### GOAL OF THE EXERCISE
Every line below that carries the word "block" needs to be copied.

(SUPPLIED RECORDS)

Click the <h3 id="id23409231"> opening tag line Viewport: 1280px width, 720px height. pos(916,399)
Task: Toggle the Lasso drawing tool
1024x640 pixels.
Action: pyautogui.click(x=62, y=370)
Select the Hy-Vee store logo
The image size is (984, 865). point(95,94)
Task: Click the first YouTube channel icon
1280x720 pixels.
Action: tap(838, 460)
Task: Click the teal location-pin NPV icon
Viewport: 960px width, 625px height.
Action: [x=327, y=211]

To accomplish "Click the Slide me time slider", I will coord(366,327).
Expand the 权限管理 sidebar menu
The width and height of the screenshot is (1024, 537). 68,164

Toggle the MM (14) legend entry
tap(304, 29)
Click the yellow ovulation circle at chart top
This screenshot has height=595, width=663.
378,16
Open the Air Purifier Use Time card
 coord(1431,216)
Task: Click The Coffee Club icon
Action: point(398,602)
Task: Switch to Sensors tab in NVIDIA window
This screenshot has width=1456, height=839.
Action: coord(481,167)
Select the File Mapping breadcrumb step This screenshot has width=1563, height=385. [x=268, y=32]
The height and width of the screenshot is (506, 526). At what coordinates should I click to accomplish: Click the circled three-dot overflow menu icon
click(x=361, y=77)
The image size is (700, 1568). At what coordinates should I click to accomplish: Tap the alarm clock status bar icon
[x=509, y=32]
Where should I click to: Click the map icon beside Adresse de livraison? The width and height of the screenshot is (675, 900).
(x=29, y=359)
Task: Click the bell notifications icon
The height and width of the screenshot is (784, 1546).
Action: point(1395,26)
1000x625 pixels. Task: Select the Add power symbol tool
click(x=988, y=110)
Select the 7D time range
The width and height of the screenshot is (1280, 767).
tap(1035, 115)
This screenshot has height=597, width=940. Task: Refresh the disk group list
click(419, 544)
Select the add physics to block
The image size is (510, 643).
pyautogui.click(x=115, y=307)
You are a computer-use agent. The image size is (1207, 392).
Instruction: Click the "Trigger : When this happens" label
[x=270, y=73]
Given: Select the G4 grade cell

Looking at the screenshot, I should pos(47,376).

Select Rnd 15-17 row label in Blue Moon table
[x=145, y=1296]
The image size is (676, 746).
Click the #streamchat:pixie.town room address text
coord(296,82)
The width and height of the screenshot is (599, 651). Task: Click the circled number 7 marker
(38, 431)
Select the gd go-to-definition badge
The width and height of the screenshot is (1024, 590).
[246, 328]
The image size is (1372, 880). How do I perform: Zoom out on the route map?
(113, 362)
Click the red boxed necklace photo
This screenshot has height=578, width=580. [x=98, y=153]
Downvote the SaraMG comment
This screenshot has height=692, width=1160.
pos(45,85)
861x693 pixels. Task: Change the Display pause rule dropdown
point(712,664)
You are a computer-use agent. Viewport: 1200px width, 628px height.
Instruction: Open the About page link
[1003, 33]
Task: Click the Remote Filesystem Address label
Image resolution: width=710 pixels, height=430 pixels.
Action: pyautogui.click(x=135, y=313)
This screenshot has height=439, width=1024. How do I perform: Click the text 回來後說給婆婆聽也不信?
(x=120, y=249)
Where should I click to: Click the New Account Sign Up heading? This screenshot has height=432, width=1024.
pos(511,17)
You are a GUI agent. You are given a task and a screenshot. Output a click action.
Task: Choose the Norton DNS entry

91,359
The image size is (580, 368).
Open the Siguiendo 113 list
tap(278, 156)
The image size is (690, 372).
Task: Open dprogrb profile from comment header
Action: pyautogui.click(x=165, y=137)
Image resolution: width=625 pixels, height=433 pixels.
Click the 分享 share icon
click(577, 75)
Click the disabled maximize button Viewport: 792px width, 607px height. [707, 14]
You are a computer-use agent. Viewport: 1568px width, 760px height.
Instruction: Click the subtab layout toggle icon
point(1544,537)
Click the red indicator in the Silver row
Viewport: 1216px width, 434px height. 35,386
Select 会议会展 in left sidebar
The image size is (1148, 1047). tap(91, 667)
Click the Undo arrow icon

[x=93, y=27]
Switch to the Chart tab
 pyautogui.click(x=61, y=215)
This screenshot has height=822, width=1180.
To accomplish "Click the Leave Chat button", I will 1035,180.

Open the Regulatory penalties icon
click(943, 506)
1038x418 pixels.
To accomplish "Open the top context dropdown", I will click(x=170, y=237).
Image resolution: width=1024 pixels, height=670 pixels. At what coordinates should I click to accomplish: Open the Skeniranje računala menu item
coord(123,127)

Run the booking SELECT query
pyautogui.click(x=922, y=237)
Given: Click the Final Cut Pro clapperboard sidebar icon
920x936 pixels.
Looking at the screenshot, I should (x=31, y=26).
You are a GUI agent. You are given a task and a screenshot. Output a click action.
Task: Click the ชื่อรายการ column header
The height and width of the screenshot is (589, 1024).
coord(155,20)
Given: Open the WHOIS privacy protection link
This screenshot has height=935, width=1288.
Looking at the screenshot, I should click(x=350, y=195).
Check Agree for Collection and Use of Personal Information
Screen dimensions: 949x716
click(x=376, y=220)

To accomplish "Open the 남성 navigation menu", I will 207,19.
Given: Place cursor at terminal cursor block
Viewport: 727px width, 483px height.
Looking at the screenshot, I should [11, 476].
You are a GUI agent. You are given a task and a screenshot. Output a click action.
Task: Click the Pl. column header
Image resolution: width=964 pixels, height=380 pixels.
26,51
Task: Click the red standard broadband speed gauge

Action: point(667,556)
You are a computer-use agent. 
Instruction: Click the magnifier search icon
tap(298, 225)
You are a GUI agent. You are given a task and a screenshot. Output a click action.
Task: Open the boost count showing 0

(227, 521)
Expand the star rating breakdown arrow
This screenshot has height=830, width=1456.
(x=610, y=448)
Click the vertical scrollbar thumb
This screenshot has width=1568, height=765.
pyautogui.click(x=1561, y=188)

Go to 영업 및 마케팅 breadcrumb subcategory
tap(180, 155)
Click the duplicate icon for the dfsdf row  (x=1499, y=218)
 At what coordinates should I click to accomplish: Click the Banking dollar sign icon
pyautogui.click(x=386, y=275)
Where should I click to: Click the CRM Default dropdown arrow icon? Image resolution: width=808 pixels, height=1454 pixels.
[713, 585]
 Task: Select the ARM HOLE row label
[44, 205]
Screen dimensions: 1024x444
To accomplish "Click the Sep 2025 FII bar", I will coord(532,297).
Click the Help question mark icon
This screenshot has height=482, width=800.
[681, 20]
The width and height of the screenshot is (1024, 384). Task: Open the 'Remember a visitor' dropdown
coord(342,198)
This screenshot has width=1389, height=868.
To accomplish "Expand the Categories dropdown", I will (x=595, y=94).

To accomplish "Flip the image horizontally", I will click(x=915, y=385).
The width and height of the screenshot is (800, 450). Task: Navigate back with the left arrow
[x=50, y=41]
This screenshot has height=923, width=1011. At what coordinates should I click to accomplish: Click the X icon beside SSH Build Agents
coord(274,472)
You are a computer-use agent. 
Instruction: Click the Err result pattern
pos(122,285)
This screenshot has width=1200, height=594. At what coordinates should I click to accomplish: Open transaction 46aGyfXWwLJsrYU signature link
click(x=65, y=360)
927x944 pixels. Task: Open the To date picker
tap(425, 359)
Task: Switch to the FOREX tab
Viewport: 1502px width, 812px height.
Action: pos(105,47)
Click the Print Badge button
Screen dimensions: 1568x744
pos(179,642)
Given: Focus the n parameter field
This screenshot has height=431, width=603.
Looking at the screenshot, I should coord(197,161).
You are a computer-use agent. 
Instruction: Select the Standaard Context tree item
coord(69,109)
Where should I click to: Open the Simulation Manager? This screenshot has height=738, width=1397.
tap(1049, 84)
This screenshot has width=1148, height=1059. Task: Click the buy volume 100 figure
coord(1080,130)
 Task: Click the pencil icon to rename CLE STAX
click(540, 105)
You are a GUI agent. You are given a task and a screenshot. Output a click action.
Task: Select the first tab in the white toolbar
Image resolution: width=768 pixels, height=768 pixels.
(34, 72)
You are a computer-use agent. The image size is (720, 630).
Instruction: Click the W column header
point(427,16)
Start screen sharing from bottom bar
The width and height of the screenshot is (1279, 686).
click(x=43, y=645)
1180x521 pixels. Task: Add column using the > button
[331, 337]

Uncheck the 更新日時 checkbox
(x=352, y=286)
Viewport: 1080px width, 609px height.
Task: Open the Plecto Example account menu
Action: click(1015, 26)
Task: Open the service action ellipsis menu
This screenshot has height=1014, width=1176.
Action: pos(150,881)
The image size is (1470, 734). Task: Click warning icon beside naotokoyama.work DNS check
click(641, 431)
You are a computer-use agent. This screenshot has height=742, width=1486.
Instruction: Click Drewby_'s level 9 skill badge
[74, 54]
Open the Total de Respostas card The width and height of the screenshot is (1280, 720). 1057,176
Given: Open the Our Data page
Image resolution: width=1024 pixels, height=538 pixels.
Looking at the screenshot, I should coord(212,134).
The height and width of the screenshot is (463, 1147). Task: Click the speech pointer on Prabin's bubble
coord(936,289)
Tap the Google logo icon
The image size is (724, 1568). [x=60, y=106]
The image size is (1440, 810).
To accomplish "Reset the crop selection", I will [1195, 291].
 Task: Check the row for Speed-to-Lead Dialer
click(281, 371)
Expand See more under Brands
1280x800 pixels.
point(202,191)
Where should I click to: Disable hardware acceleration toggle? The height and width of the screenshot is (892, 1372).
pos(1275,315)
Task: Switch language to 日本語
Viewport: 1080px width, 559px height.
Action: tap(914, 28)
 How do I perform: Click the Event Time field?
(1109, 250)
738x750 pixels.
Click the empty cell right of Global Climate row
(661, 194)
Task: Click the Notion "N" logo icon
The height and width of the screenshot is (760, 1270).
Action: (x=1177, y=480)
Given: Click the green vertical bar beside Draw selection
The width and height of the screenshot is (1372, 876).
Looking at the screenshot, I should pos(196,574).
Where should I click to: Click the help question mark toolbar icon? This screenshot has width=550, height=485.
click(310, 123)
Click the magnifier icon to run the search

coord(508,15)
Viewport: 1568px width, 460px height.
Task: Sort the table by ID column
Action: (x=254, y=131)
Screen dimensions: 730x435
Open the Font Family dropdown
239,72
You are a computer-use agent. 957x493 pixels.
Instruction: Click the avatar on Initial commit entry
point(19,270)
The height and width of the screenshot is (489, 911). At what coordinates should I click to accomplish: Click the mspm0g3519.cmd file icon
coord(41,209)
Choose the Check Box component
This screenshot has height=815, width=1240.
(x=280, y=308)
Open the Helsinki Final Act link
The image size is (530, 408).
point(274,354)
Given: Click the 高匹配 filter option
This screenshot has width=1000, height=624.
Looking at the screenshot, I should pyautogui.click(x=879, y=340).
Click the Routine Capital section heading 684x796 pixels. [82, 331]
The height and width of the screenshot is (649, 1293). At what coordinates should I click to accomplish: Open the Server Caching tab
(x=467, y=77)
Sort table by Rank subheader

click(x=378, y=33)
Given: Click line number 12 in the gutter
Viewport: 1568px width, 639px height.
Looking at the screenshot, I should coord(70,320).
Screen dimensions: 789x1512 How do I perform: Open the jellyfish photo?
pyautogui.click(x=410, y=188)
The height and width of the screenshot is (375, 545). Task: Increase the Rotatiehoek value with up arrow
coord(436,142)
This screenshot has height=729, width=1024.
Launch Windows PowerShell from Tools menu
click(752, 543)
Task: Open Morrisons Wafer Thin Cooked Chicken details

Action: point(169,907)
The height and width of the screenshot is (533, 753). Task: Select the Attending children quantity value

(End SUPPLIED RECORDS)

### EXPECTED ANSWER
Select the add physics to block
Given: Place cursor at terminal cursor block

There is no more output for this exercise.